Der allgemeinen Düsternis elektronischer Musik ist Gold Panda bewusst mit Fröhlichkeit begegnet, was auch aus den Impulsen Japans resultiert: „Zuerst fand ich es kitschig, ein gut gelauntes Pop-Album zu produzieren, aber es hat wunderbar funktioniert. Die Musik auf dieser Platte klingt sehr positiv und fröhlich. In Japan versuchen die Leute stets, ihre Arbeit sehr gut zu erledigen. Auch wenn sie ihre Jobs hassen, geben sie sich richtig Mühe. Das würden Briten wohl nicht tun. Auf dem Cover des Albums sieht man einen Typen, der eigentlich ein Sicherheitsmann ist. Aber er hat scheinbar zwischen den Pflanzen ein Stück Müll entdeckt. Er schaut auf den Boden und hebt es auf. In London würde das kein Sicherheitsmann machen. Jemand anderes wäre für den Müll zuständig. Diese Arbeitseinstellung der Leute hat mich sehr inspiriert.“ Anfangs habe er sich dennoch geschämt, ein positives Album zu produzieren, sei doch gerade die elektronische Musik durch einen gewissen dunklen Ansatz erst interessant geworden. Doch dann fügte sich alles. „Ich wollte mich einfach verbessern. Schließlich habe ich diesen tollen Job. Ich mache Musik und spiele sie Menschen vor.

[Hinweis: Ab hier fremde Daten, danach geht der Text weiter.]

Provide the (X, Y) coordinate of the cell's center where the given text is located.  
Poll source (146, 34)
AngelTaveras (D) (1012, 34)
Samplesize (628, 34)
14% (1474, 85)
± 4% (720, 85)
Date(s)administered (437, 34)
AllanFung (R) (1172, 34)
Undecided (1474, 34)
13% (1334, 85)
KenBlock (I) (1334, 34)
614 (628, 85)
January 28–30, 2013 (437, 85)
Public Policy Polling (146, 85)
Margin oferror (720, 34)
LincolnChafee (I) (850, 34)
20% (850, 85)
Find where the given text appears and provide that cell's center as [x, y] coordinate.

Warum sollte man diese Tatsache nicht einfach viel positiver betrachten“, fasst Derwin seine Gedanken zusammen und gibt zu: „Eigentlich bin ich ein sehr negativer Typ, den viele Dinge deprimieren. Das passiert sehr schnell, zum Beispiel wenn ich sehr gestresst bin.“ Am besten legt Derwin in solchen Situationen sein neues Album in den CD-Player seines Autos, wo er bevorzugt Musik hört und dem er das Stück „In My Car“ gewidmet hat.